On 07/12/2018 04:27 PM, Cameron McCormack wrote:
On Fri, Jul 13, 2018, at 6:51 AM, Kris Maglione wrote:
I actually have a patch sitting around with helpers to make it super easy to
use smart pointers as tagged pointers :) I never wound up putting it up for
review, since my original use case went away, but it you can think of any
specific cases where it would be useful, I'd be happy to try and get it
landed.
Speaking of tagged pointers, I've used lower one or two bits for tagging a
number of times, but I've never tried packing things into the high bits of a 64
bit pointer. Is that inadvisable for any reason? How many bits can I use,
given the 64 bit platforms we need to support?

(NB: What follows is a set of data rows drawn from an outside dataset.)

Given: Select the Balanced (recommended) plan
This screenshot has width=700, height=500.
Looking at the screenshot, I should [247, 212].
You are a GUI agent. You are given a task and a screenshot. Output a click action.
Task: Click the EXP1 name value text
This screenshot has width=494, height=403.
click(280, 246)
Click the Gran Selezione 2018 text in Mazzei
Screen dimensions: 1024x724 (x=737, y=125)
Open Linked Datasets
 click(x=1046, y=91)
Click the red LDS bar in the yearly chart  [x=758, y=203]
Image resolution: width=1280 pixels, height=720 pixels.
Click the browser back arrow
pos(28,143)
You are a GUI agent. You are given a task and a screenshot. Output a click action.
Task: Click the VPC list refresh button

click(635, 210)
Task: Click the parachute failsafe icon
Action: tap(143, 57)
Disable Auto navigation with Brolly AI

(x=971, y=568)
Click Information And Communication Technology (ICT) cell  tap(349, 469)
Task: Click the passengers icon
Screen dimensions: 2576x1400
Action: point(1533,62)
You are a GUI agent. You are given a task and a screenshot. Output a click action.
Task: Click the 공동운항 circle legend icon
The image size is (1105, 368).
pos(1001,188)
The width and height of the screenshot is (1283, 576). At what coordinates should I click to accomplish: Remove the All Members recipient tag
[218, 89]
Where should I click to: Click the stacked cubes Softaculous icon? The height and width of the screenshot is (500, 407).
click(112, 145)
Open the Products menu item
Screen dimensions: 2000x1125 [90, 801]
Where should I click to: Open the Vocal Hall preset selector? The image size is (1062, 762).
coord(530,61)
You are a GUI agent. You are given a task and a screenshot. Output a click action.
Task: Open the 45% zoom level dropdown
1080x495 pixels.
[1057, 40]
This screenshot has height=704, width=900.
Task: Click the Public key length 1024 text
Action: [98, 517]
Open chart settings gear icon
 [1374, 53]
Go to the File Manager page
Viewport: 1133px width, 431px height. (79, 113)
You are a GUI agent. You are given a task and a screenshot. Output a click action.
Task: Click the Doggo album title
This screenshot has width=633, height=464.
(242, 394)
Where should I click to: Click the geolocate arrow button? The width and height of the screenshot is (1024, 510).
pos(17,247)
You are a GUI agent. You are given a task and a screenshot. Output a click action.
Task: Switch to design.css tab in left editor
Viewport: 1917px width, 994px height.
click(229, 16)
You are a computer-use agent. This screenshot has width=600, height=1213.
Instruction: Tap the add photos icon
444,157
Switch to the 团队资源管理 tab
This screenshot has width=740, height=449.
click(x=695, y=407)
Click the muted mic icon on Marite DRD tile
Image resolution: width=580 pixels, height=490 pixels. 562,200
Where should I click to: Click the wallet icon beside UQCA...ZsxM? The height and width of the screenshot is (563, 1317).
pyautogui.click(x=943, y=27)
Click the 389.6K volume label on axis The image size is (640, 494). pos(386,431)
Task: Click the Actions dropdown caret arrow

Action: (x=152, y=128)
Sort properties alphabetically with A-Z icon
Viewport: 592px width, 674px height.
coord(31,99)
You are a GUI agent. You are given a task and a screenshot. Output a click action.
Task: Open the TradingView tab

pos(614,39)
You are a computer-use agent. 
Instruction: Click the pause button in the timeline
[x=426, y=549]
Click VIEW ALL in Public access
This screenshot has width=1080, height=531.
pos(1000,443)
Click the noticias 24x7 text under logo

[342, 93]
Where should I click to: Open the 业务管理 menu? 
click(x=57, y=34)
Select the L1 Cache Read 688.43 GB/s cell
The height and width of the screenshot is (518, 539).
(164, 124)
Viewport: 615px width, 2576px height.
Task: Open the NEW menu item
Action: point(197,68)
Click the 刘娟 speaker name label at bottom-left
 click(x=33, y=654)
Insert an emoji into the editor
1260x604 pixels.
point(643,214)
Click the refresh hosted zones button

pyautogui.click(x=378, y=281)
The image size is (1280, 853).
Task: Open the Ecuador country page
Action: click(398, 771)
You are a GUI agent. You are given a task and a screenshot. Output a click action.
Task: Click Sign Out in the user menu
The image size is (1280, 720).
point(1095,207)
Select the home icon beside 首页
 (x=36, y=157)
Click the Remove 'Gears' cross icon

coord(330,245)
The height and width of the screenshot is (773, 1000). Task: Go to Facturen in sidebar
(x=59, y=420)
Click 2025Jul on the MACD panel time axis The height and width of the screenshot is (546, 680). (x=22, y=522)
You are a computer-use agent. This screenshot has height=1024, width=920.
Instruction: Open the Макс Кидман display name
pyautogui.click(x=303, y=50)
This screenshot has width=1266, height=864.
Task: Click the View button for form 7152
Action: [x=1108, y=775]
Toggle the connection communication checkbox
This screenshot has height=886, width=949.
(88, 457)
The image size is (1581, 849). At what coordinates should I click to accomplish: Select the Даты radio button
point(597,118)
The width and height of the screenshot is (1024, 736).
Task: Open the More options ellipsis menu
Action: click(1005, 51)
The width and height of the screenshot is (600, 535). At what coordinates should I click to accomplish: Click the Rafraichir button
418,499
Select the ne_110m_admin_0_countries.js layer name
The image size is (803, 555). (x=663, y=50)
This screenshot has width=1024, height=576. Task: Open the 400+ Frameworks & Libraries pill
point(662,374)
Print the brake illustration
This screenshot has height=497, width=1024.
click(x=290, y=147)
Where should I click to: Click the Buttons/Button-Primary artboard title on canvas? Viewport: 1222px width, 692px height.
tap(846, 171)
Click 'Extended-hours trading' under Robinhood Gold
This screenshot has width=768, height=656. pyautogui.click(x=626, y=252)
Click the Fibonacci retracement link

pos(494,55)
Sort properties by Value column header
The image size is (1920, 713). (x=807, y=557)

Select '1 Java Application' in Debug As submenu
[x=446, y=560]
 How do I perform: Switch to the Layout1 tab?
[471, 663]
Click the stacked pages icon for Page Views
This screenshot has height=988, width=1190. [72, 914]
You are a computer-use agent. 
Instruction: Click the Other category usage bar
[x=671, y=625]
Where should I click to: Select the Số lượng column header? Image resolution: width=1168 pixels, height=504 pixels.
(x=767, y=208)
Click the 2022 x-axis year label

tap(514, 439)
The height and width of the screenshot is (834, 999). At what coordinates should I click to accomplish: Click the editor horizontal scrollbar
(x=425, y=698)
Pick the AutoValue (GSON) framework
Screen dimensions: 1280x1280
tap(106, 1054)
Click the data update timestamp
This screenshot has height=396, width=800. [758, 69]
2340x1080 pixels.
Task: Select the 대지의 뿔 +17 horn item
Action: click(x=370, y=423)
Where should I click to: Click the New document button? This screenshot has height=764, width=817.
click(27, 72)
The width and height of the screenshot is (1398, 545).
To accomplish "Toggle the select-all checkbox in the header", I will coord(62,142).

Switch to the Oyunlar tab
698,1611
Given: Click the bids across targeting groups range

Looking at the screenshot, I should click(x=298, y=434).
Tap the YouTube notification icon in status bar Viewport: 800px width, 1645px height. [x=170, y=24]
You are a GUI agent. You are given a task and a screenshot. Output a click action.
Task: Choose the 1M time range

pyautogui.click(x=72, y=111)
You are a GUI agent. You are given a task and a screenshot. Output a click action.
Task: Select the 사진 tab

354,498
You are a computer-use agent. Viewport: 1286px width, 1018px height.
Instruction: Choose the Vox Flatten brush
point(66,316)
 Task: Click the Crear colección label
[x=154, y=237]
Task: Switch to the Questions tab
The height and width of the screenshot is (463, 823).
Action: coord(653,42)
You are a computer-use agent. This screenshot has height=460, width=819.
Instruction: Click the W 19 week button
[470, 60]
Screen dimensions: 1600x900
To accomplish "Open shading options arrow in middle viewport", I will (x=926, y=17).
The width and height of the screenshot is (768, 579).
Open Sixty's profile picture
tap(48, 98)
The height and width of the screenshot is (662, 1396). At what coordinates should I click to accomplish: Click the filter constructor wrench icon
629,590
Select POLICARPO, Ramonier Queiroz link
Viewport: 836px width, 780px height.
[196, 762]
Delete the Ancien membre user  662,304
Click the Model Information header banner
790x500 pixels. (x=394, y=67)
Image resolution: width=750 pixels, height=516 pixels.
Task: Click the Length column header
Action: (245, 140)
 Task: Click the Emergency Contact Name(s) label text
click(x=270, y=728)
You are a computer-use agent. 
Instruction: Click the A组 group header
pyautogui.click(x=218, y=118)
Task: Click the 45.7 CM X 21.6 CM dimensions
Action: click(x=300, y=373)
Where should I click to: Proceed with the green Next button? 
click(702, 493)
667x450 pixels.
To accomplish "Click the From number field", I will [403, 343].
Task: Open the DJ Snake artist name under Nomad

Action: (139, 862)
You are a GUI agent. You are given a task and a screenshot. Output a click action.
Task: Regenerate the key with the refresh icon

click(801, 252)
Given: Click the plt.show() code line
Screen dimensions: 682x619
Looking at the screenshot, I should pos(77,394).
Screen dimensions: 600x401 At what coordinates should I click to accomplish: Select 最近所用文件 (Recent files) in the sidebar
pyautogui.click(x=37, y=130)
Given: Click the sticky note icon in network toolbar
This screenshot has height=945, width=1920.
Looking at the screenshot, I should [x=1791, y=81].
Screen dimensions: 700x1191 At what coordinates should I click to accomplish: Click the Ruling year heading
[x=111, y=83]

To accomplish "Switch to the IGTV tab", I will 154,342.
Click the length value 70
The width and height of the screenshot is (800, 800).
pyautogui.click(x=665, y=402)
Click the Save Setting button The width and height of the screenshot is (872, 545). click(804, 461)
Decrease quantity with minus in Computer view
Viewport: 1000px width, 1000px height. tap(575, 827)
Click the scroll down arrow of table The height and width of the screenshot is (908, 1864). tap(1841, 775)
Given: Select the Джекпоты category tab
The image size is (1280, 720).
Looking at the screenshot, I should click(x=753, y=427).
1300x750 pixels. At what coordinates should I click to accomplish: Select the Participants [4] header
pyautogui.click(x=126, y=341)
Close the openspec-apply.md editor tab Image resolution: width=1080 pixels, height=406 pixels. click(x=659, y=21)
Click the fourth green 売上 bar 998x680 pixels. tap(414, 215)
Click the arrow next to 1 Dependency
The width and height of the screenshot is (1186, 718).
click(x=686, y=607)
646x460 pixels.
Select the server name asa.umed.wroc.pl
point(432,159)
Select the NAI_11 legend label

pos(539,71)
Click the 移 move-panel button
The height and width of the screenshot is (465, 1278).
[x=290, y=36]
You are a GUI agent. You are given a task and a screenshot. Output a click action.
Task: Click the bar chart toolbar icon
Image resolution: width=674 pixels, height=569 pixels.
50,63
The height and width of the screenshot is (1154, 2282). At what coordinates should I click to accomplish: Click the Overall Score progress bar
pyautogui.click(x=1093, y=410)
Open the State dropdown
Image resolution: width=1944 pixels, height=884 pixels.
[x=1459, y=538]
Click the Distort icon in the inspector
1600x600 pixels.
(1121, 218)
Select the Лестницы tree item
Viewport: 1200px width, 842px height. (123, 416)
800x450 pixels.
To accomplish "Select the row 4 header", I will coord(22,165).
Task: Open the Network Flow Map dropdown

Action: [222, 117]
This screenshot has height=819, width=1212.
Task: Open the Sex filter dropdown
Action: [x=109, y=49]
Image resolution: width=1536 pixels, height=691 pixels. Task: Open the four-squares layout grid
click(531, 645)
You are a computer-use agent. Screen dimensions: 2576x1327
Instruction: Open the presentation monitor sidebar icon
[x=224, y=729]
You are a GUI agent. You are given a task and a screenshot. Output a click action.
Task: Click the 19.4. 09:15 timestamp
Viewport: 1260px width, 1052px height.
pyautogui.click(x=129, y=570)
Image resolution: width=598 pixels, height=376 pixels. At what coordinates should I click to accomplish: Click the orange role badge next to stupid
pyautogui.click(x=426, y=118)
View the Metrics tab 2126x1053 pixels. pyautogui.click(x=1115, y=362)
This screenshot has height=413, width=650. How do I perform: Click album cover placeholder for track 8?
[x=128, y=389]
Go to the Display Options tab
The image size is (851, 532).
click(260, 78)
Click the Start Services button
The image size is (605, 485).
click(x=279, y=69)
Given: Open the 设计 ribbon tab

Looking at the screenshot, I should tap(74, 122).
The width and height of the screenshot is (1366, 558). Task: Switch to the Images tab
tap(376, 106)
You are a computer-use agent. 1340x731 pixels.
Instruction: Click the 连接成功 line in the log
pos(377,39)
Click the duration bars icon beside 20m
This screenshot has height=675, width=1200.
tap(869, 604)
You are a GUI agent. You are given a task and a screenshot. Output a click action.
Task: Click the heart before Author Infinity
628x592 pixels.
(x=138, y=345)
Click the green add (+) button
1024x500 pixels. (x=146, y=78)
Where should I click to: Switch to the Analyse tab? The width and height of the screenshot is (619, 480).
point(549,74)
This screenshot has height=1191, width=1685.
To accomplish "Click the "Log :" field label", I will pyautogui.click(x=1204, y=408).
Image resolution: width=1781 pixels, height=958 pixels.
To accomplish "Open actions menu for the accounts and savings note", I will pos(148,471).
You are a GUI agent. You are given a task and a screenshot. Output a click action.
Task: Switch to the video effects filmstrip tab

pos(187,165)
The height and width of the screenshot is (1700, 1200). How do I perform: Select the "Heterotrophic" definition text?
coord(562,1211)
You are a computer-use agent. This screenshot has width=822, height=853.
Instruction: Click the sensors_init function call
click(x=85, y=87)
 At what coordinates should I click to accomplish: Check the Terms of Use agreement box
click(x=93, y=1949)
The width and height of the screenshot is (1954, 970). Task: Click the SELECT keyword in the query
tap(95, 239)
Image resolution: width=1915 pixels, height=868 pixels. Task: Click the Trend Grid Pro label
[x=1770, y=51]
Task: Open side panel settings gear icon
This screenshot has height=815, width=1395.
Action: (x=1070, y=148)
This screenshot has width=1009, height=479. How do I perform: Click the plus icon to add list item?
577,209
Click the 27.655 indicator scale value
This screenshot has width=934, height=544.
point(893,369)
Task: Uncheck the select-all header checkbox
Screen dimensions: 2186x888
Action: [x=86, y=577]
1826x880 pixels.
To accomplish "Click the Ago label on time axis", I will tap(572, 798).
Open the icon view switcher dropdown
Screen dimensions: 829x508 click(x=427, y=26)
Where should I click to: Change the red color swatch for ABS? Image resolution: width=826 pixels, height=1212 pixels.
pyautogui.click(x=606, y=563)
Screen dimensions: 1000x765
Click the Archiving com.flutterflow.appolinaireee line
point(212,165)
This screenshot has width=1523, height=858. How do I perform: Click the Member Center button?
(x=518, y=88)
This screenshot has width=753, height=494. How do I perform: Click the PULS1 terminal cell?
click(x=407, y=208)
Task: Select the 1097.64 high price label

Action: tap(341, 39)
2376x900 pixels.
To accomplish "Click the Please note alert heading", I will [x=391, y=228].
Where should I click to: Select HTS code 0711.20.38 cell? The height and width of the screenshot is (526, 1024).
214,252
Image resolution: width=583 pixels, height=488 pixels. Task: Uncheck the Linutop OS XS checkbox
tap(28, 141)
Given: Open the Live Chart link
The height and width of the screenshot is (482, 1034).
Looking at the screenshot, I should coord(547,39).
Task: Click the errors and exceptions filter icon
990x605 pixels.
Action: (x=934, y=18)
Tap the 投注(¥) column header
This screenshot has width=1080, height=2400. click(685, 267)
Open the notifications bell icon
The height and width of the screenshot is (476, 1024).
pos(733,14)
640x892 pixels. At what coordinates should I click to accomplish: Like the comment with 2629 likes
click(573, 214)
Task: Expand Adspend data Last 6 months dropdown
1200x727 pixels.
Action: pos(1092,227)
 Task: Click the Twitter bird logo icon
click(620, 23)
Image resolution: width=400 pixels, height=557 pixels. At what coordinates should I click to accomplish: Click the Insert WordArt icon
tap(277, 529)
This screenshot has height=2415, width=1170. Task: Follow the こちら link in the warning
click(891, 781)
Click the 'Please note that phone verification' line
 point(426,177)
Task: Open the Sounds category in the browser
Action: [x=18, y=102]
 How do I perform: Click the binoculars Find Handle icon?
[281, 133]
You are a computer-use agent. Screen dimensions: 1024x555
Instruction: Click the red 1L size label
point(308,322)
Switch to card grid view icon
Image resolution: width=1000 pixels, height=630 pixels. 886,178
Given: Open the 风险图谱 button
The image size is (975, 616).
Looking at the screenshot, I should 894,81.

JS::Value makes use of this. We preserve the bottom 47 bits, but that's
starting to be problematic as some systems want 48. So, stashing stuff
into the high 16 bits is pretty safe!
The number of low bits available depends on your pointer alignment. But
you can generally get away with 2 bits on 32-bit, 3 bits on 64-bit --
unless it's a char*, in which case it's quite common to have
byte-aligned pointers (eg when sharing part of another string.) You
really do need to know the exact alignment, though, rather than guessing.
Bit ops are pretty cheap, and in these post-Spectre days, it's not an
awful idea to xor with a type field in those high bits before
(potentially speculatively) accessing pointers. I think you still get
the benefits of speculation if it's the right type.